Niphon, Bishop of Constantia on the island of Cyprus, was a fourth-century hierarch best known through a detailed Life that centers on his early dissipation, his protracted repentance, and the gift of spiritual discernment he received in monastic struggle. According to that tradition he was born in Paphlagonia and educated at Constantinople; though a gentle and devout child who attended the church services, he fell in his youth into a prodigal and sinful manner of life. He is commemorated on December 23.
The Life relates that Niphon was roused from his disorder when a friend, gazing at his face, remarked that it had grown dark, 'black, like that of an Ethiopian.' Stricken by the words, he began to entreat the Mother of God for help. After long prayer he saw the face of the Theotokos on her icon shine radiantly and smile upon him; thereafter, the tradition holds, the icon would turn away when he sinned and show mercy again when he repented. Healed of an illness through her intercession and restored to the Holy Mysteries, he was tonsured a monk and gave himself to intensified ascetical labor.
Over years of struggle he was repeatedly assailed by demons but overcame them, and he received from God an unusual gift of discernment, by which—as his Life describes—he could perceive the angels and demons surrounding people as plainly as he saw the people themselves. The tradition also credits him with founding a church dedicated to the Theotokos at Constantinople and gathering others to the monastic life. Only late in life, already an old man, did he come to the episcopate.

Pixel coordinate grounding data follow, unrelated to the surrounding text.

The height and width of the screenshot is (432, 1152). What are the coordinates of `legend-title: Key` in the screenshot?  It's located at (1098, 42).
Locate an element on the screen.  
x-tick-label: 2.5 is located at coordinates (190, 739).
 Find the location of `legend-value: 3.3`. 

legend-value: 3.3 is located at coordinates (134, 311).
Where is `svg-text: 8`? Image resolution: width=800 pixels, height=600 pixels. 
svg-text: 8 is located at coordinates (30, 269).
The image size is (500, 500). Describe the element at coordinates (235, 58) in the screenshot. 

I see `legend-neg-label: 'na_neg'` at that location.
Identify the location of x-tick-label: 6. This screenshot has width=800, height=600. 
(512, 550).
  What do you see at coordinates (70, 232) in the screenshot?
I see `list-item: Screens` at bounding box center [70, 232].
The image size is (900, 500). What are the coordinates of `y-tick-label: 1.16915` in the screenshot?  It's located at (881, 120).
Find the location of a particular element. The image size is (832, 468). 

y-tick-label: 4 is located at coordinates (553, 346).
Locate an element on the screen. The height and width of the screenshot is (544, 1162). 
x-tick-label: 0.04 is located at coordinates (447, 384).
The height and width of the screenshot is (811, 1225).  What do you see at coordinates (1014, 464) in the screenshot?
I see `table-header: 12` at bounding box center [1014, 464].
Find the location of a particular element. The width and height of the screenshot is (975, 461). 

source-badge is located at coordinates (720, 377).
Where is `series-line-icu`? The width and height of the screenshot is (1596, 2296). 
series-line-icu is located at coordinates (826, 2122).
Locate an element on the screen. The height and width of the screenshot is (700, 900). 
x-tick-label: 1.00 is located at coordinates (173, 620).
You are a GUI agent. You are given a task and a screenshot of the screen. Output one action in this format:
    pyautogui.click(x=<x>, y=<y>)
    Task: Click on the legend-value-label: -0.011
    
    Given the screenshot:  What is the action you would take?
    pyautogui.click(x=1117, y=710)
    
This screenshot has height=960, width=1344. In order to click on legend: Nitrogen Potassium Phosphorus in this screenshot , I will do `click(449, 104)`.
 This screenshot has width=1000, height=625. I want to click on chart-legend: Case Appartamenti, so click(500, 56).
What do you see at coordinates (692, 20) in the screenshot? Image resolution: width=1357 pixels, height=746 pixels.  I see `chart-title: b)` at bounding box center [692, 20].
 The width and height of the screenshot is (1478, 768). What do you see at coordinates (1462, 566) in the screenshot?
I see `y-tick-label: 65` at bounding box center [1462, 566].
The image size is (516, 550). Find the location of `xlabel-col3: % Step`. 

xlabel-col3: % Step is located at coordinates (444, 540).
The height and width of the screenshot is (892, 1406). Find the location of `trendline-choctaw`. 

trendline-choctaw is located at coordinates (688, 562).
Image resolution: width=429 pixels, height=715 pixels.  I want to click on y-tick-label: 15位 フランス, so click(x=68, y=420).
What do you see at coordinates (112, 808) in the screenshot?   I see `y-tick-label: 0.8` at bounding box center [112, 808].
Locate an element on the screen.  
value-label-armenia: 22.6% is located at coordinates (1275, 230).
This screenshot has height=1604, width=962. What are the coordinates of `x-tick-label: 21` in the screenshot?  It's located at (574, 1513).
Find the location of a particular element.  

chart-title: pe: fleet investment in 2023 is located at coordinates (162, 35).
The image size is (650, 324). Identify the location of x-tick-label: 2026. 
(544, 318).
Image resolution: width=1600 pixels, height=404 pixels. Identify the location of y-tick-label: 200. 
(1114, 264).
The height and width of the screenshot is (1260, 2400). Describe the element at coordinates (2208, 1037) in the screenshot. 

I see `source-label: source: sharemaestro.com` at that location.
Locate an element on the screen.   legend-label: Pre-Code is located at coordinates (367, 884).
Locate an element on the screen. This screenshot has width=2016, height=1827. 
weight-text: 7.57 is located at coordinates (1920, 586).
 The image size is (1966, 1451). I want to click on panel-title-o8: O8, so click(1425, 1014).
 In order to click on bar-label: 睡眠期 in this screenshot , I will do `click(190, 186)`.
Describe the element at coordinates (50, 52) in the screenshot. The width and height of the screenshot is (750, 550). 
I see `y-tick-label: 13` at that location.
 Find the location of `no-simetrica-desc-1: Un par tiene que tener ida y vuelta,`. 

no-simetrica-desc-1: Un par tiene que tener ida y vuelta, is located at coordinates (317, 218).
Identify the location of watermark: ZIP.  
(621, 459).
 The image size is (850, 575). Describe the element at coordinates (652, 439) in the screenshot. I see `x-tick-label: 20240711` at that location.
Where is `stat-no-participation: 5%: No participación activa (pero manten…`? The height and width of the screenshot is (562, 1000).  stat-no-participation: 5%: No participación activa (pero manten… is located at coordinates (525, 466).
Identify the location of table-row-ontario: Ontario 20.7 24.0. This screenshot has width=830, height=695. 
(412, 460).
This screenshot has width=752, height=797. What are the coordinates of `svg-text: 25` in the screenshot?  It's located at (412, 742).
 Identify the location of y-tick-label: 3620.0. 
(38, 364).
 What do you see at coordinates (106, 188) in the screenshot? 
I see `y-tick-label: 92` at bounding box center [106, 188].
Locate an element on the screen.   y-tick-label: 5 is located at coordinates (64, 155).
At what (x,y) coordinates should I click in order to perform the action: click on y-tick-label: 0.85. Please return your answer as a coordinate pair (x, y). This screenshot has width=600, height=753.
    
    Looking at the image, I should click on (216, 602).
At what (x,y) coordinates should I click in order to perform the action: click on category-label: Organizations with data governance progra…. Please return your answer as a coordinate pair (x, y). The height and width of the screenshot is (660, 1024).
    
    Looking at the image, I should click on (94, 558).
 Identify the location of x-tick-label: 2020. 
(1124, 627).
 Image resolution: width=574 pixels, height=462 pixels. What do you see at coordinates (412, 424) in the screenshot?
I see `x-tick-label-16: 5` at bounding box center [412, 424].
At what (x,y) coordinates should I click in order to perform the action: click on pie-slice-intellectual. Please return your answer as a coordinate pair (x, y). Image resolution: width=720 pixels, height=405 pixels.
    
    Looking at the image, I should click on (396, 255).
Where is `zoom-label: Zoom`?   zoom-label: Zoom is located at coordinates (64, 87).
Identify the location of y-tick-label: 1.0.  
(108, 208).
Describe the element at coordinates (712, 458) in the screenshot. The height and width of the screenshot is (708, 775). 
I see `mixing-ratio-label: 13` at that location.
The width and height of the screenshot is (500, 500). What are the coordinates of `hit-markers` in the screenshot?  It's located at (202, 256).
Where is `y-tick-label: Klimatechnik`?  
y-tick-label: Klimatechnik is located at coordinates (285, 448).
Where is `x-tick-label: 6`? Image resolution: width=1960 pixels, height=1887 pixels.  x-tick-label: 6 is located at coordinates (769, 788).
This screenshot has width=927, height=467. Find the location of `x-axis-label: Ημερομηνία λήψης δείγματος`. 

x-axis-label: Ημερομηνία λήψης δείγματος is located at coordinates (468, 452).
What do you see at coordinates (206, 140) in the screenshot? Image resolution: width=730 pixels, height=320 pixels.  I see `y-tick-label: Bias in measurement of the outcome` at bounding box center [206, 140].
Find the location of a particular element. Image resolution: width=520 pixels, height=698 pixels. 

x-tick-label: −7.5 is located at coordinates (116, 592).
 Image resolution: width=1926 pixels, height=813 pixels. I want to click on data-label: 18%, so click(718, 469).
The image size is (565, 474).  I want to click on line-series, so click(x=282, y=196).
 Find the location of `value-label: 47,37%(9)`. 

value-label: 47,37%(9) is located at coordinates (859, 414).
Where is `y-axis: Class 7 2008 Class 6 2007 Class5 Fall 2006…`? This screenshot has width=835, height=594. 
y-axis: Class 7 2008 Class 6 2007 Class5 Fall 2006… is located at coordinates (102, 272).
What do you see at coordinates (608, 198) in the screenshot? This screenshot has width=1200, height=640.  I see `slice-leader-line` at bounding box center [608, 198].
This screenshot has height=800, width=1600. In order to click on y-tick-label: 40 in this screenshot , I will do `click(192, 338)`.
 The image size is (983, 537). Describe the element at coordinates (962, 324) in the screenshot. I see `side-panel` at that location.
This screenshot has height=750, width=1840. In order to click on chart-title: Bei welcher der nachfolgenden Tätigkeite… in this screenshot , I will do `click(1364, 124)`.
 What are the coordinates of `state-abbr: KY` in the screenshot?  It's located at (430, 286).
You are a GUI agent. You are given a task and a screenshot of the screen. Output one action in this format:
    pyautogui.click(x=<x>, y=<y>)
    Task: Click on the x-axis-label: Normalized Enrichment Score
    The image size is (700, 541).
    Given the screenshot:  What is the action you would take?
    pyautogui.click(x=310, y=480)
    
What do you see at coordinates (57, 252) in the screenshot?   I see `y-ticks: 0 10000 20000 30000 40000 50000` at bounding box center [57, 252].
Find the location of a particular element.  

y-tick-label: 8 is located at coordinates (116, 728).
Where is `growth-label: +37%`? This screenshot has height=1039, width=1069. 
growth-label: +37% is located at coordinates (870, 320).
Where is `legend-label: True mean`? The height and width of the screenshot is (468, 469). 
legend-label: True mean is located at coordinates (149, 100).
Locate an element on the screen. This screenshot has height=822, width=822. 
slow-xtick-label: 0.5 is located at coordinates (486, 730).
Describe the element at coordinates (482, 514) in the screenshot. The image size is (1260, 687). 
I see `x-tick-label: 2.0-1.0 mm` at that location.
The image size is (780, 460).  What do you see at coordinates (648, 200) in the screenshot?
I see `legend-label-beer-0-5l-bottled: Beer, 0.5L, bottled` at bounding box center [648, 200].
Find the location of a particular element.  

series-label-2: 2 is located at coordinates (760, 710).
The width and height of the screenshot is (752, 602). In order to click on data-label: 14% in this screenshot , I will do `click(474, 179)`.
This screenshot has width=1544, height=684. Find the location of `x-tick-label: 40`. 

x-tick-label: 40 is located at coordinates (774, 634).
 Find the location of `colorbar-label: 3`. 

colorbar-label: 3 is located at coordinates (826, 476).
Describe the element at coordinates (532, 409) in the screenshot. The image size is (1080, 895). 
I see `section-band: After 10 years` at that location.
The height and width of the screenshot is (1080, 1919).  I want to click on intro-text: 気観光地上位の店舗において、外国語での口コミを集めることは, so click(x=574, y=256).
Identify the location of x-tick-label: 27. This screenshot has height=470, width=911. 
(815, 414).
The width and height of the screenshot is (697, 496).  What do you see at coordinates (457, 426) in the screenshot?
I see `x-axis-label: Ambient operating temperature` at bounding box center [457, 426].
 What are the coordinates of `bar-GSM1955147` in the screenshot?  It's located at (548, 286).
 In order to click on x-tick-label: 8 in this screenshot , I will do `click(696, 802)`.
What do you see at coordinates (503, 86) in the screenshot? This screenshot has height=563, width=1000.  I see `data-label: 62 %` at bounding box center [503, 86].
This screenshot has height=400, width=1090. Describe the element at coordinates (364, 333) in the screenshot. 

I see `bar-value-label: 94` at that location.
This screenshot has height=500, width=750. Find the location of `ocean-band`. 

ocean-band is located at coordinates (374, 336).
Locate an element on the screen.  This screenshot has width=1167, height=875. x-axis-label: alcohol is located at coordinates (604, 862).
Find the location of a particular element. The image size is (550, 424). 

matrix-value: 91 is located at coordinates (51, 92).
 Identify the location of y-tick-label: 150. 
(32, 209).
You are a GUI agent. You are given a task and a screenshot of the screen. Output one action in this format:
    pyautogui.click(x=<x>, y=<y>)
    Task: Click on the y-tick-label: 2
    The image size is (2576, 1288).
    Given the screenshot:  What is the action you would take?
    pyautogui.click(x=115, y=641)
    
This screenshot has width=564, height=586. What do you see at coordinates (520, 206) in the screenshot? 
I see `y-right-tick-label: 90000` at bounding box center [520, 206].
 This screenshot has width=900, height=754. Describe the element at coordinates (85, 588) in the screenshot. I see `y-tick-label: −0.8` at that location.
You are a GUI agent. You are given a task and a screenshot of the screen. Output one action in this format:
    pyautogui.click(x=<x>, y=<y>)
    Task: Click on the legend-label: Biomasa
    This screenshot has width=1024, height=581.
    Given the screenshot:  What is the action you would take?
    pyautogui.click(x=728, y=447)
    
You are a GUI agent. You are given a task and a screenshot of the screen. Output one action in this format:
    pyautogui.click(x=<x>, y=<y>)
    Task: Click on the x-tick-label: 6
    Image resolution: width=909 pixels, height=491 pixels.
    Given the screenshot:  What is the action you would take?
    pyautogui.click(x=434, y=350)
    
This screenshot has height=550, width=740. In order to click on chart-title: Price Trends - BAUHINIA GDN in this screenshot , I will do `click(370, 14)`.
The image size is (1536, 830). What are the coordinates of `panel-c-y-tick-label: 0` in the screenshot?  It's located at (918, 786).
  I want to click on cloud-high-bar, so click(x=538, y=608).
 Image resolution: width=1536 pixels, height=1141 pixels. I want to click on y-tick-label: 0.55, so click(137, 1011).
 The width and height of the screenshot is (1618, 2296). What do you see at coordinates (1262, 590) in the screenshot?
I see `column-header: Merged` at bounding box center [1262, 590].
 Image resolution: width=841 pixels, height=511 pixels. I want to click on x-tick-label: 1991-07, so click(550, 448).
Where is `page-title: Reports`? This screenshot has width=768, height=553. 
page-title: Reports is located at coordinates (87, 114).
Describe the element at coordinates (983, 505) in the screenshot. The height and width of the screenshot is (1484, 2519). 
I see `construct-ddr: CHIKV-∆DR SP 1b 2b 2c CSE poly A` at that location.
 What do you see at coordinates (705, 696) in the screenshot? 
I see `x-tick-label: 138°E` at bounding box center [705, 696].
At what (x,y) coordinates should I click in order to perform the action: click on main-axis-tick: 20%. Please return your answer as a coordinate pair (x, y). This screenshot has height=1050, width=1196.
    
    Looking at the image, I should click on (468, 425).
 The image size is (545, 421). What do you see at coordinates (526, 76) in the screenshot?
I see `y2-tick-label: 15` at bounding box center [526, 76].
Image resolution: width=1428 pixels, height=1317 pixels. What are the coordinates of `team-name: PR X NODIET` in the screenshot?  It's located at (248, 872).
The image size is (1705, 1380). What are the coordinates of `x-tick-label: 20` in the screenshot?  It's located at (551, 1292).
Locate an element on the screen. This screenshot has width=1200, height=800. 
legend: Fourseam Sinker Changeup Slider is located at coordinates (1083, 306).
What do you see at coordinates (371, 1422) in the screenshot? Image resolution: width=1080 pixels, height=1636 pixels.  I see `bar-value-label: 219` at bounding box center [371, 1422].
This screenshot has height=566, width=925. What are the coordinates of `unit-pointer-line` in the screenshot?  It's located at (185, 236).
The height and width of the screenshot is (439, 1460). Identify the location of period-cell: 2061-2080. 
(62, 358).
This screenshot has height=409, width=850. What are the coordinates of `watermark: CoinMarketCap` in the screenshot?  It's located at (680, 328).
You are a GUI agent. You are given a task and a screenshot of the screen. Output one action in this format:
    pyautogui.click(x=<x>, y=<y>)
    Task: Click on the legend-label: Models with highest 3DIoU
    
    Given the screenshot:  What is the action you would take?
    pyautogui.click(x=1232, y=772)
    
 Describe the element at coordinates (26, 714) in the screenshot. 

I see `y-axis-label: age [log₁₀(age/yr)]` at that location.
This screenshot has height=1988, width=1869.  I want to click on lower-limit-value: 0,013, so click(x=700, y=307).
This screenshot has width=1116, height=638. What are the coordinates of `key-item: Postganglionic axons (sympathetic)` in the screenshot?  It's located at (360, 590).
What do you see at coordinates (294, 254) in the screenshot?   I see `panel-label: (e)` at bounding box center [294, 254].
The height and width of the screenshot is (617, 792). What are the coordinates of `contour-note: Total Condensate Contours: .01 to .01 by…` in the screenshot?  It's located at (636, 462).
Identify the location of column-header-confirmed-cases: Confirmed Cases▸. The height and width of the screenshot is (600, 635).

Journeying to Alexandria, Niphon arrived while a delegation from Constantia was petitioning Patriarch Alexander to consecrate a new bishop, their Bishop Christopher having reposed. The Life recounts that the Apostle Paul appeared to the patriarch in a vision and directed him to consecrate the man who resembled the Apostle but was bald. Niphon, though reluctant, was ordained in succession deacon, priest, and bishop, and set out for his diocese. After governing his flock for only a short time he foretold his own death three days in advance; the tradition relates that Saint Athanasius the Great visited him, and that on his deathbed he was found worthy to behold the holy angels and a company of saints before his repose.